Exercise goal: Here the job is to transcribe the data verbatim while leaving each picture out.

Top of Given records

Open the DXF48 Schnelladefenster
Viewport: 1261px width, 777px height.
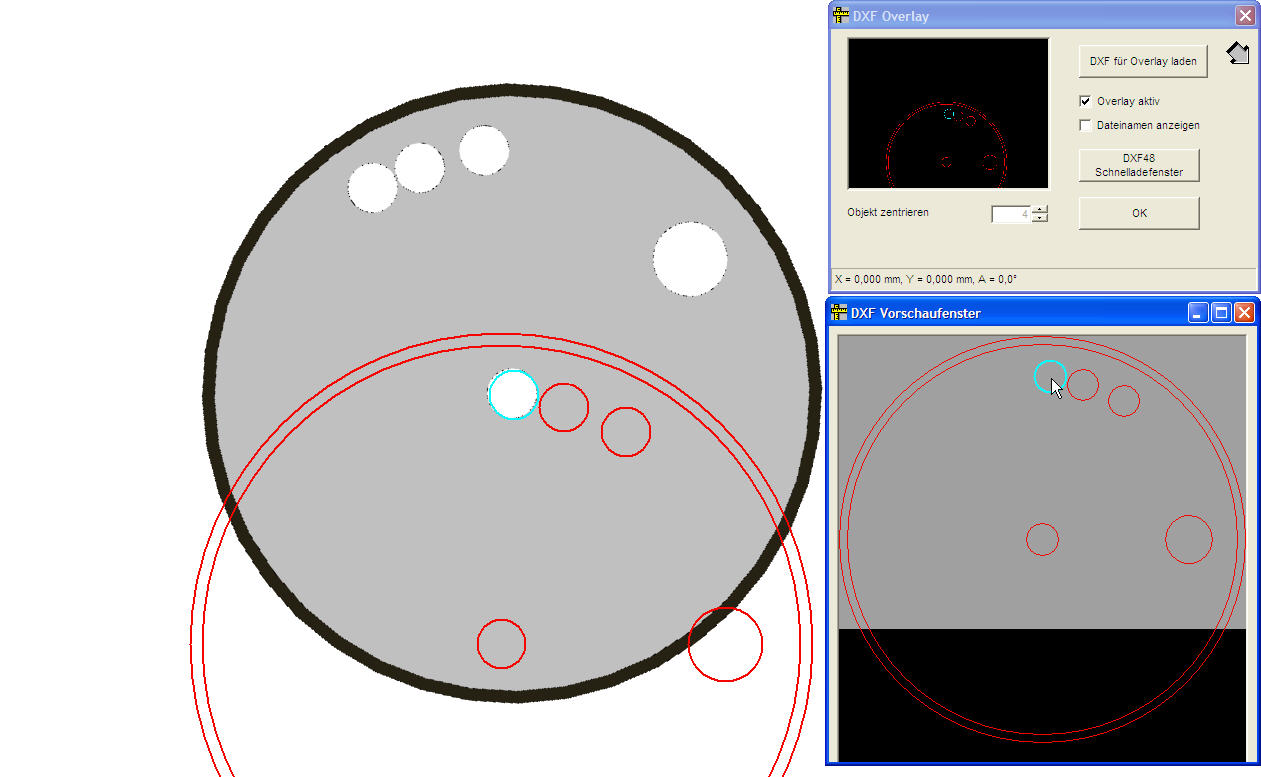point(1138,165)
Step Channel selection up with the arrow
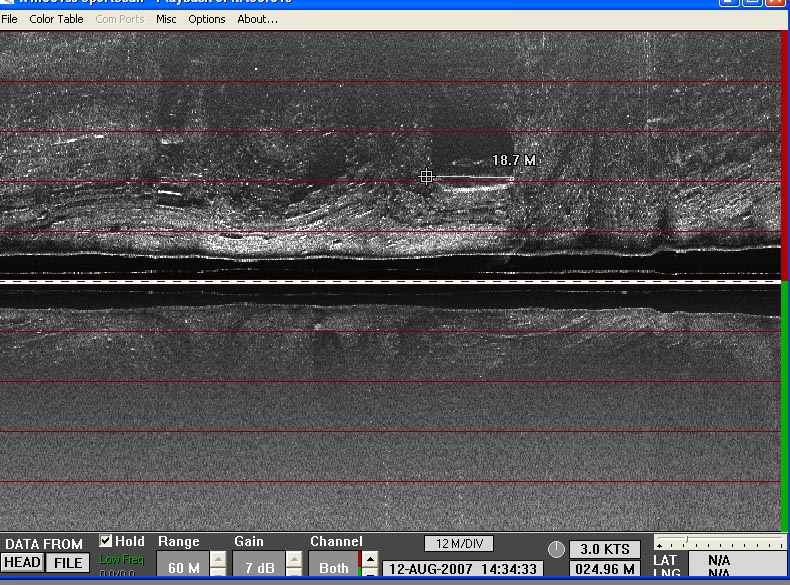Image resolution: width=790 pixels, height=585 pixels. click(x=369, y=560)
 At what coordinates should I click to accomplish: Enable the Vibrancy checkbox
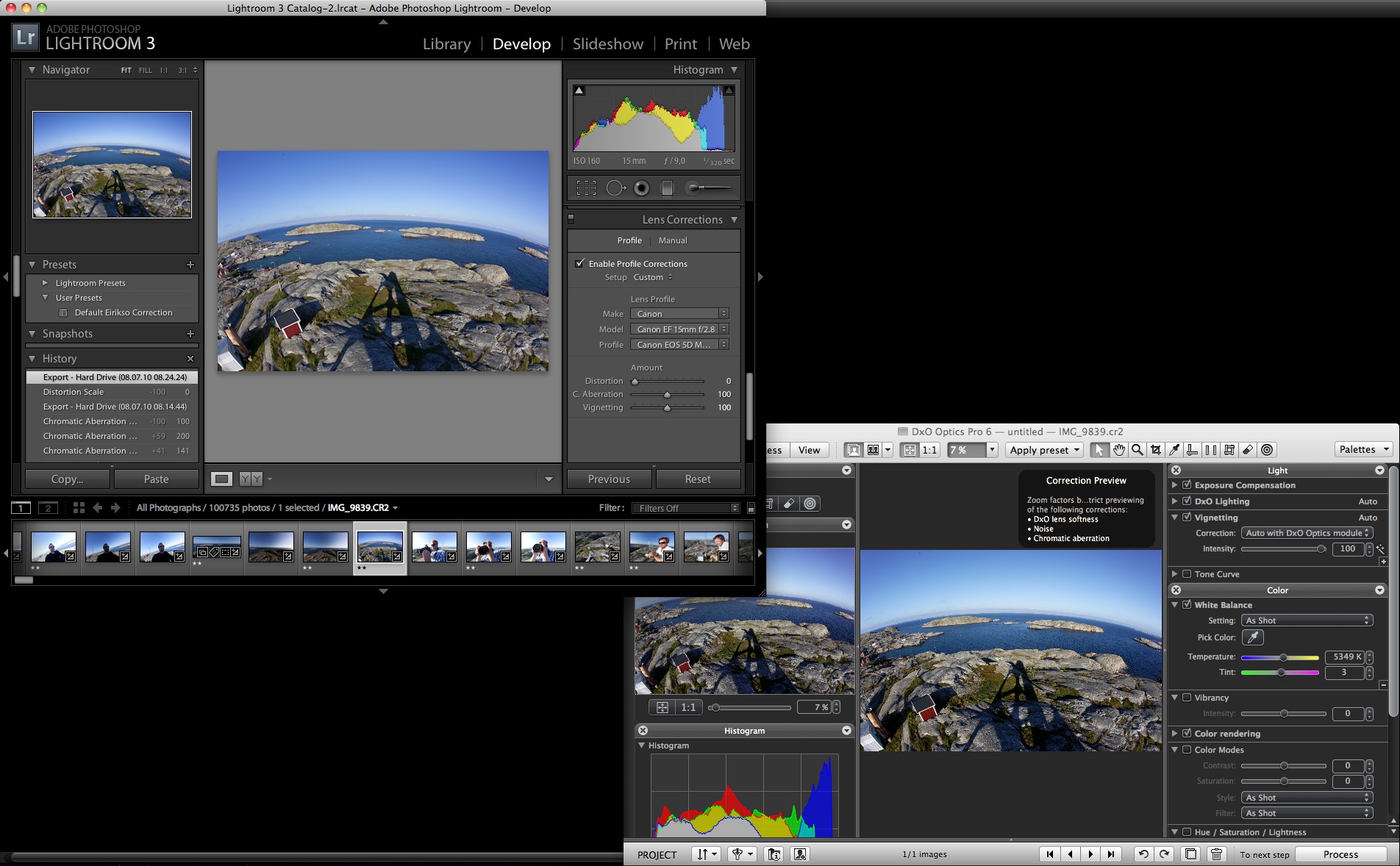1187,697
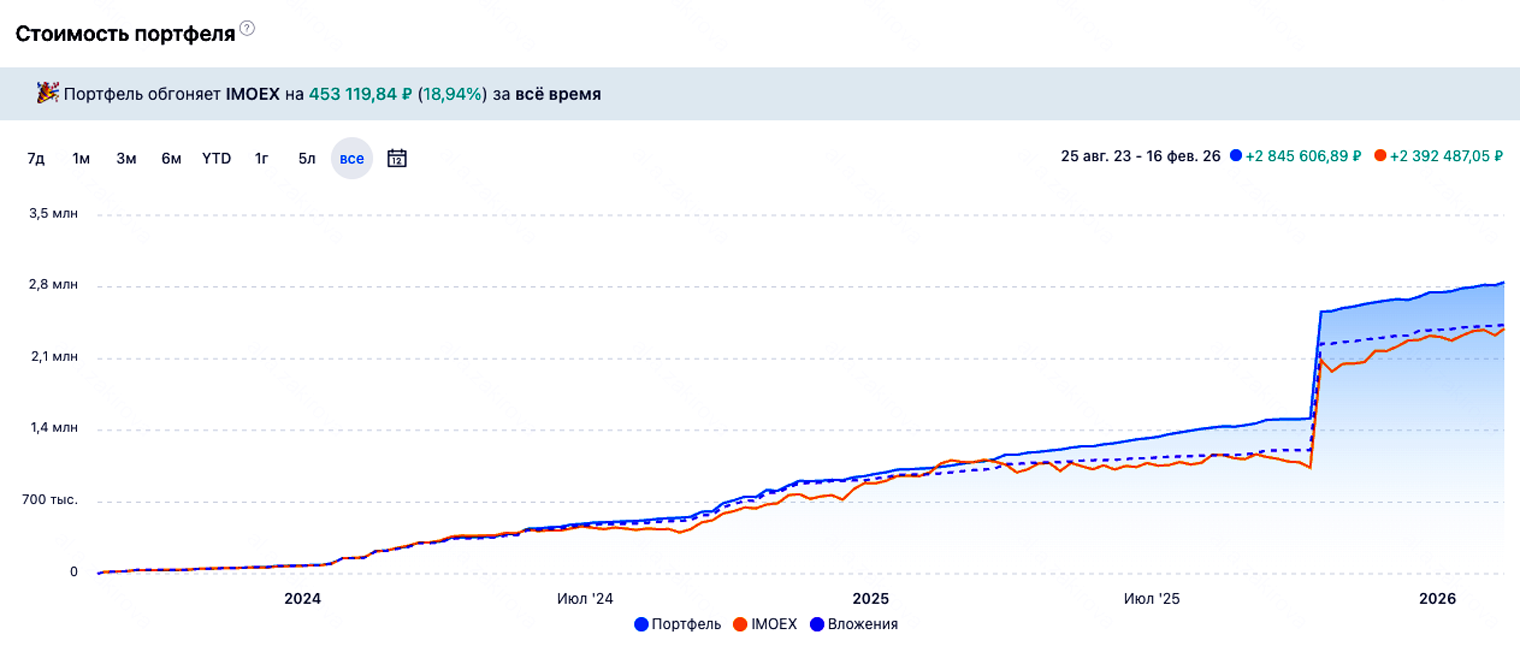Select the все period button
Screen dimensions: 1520x664
351,158
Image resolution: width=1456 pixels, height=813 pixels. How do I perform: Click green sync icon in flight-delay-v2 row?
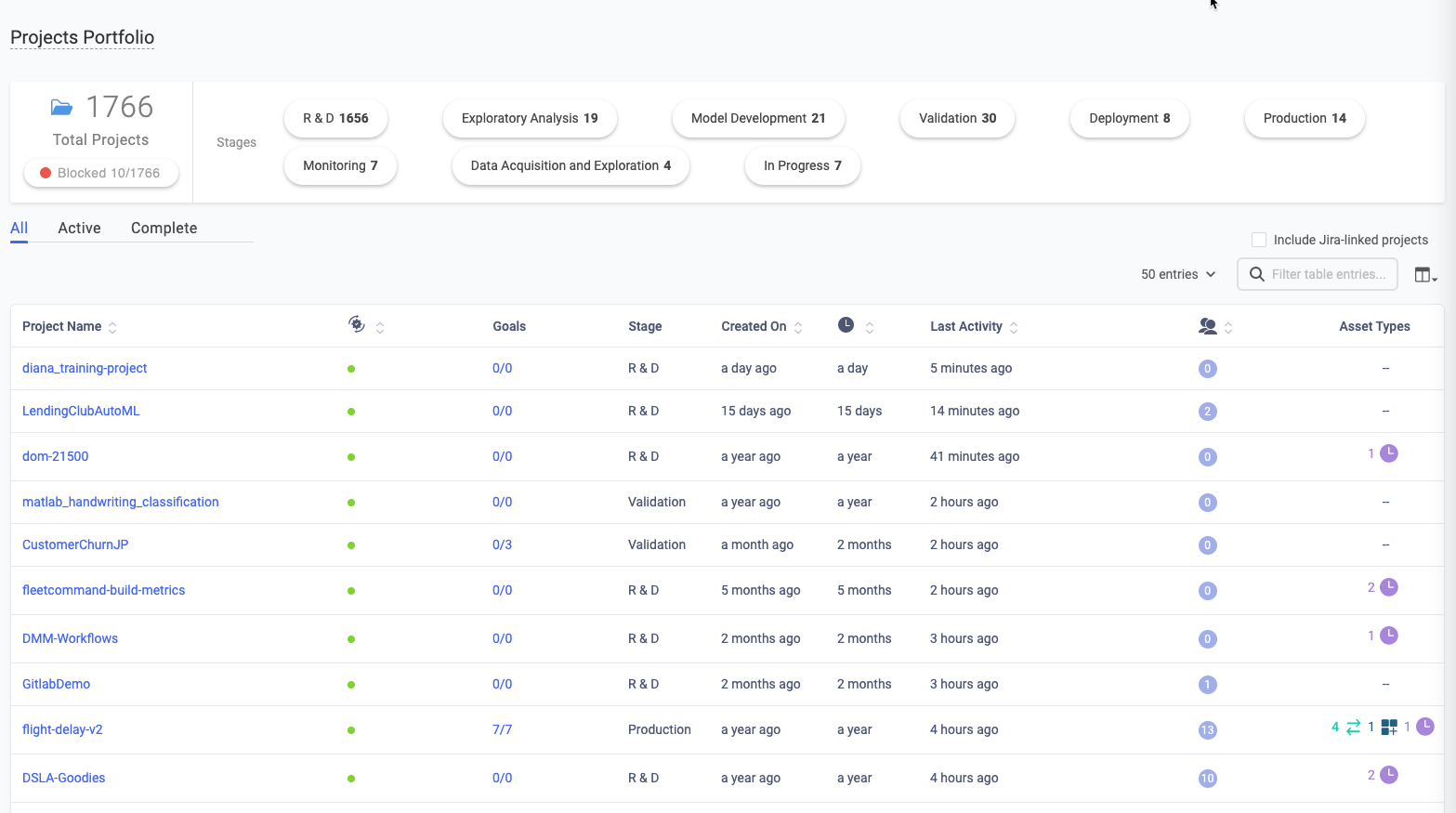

Bottom of Given records

Reply:
Open the DXF48 Schnelladefenster
Viewport: 1261px width, 777px height.
point(1138,165)
Step Channel selection up with the arrow
Image resolution: width=790 pixels, height=585 pixels. click(x=369, y=560)
 At what coordinates should I click to accomplish: Enable the Vibrancy checkbox
1187,697
Select the все period button
Screen dimensions: 1520x664
351,158
Image resolution: width=1456 pixels, height=813 pixels. How do I perform: Click green sync icon in flight-delay-v2 row?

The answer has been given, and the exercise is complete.